# TASK:
Reproduce every one of the following entries word for word, with no changes.

Interface element entries:

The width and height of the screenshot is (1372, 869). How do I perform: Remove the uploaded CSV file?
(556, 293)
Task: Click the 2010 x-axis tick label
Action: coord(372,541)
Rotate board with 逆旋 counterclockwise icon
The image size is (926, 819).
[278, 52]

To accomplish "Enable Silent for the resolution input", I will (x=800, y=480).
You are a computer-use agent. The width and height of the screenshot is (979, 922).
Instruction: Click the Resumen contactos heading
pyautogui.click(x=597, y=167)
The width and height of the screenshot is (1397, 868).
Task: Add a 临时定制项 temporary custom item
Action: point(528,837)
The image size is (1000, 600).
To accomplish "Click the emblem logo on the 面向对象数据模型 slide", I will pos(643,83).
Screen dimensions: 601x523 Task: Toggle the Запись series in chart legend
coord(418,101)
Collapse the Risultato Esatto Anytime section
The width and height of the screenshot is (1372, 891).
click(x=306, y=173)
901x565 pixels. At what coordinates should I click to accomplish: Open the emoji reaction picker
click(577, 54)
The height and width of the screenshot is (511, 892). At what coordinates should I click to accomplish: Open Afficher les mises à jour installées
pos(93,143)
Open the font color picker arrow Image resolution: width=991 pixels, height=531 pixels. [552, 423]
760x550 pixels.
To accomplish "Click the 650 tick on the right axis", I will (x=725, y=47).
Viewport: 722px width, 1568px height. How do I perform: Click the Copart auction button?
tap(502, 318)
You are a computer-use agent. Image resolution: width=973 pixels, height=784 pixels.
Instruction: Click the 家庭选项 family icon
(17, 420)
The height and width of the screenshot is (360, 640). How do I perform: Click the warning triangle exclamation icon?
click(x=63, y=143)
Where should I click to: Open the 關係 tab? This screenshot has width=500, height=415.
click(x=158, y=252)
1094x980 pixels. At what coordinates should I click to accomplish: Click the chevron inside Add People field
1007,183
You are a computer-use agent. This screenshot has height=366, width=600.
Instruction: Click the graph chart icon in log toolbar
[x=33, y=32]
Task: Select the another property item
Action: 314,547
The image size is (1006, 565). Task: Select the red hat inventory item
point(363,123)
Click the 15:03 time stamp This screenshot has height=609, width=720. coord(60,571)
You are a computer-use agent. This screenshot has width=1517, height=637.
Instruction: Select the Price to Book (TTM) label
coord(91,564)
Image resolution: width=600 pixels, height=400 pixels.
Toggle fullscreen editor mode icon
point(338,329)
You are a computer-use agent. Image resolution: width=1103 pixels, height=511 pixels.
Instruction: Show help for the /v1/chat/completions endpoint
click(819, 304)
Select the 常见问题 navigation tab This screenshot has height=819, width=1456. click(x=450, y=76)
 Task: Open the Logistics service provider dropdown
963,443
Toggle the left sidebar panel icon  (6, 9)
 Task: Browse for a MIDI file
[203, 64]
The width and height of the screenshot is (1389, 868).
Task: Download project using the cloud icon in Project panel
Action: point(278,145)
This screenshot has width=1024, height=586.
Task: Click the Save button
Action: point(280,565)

# SOLUTION FOR THIS EXERCISE:
The width and height of the screenshot is (1372, 869). How do I perform: Remove the uploaded CSV file?
(556, 293)
Task: Click the 2010 x-axis tick label
Action: coord(372,541)
Rotate board with 逆旋 counterclockwise icon
The image size is (926, 819).
[278, 52]

To accomplish "Enable Silent for the resolution input", I will (x=800, y=480).
You are a computer-use agent. The width and height of the screenshot is (979, 922).
Instruction: Click the Resumen contactos heading
pyautogui.click(x=597, y=167)
The width and height of the screenshot is (1397, 868).
Task: Add a 临时定制项 temporary custom item
Action: point(528,837)
The image size is (1000, 600).
To accomplish "Click the emblem logo on the 面向对象数据模型 slide", I will pos(643,83).
Screen dimensions: 601x523 Task: Toggle the Запись series in chart legend
coord(418,101)
Collapse the Risultato Esatto Anytime section
The width and height of the screenshot is (1372, 891).
click(x=306, y=173)
901x565 pixels. At what coordinates should I click to accomplish: Open the emoji reaction picker
click(577, 54)
The height and width of the screenshot is (511, 892). At what coordinates should I click to accomplish: Open Afficher les mises à jour installées
pos(93,143)
Open the font color picker arrow Image resolution: width=991 pixels, height=531 pixels. [552, 423]
760x550 pixels.
To accomplish "Click the 650 tick on the right axis", I will (x=725, y=47).
Viewport: 722px width, 1568px height. How do I perform: Click the Copart auction button?
tap(502, 318)
You are a computer-use agent. Image resolution: width=973 pixels, height=784 pixels.
Instruction: Click the 家庭选项 family icon
(17, 420)
The height and width of the screenshot is (360, 640). How do I perform: Click the warning triangle exclamation icon?
click(x=63, y=143)
Where should I click to: Open the 關係 tab? This screenshot has width=500, height=415.
click(x=158, y=252)
1094x980 pixels. At what coordinates should I click to accomplish: Click the chevron inside Add People field
1007,183
You are a computer-use agent. This screenshot has height=366, width=600.
Instruction: Click the graph chart icon in log toolbar
[x=33, y=32]
Task: Select the another property item
Action: 314,547
The image size is (1006, 565). Task: Select the red hat inventory item
point(363,123)
Click the 15:03 time stamp This screenshot has height=609, width=720. coord(60,571)
You are a computer-use agent. This screenshot has width=1517, height=637.
Instruction: Select the Price to Book (TTM) label
coord(91,564)
Image resolution: width=600 pixels, height=400 pixels.
Toggle fullscreen editor mode icon
point(338,329)
You are a computer-use agent. Image resolution: width=1103 pixels, height=511 pixels.
Instruction: Show help for the /v1/chat/completions endpoint
click(819, 304)
Select the 常见问题 navigation tab This screenshot has height=819, width=1456. click(x=450, y=76)
 Task: Open the Logistics service provider dropdown
963,443
Toggle the left sidebar panel icon  (6, 9)
 Task: Browse for a MIDI file
[203, 64]
The width and height of the screenshot is (1389, 868).
Task: Download project using the cloud icon in Project panel
Action: point(278,145)
This screenshot has width=1024, height=586.
Task: Click the Save button
Action: point(280,565)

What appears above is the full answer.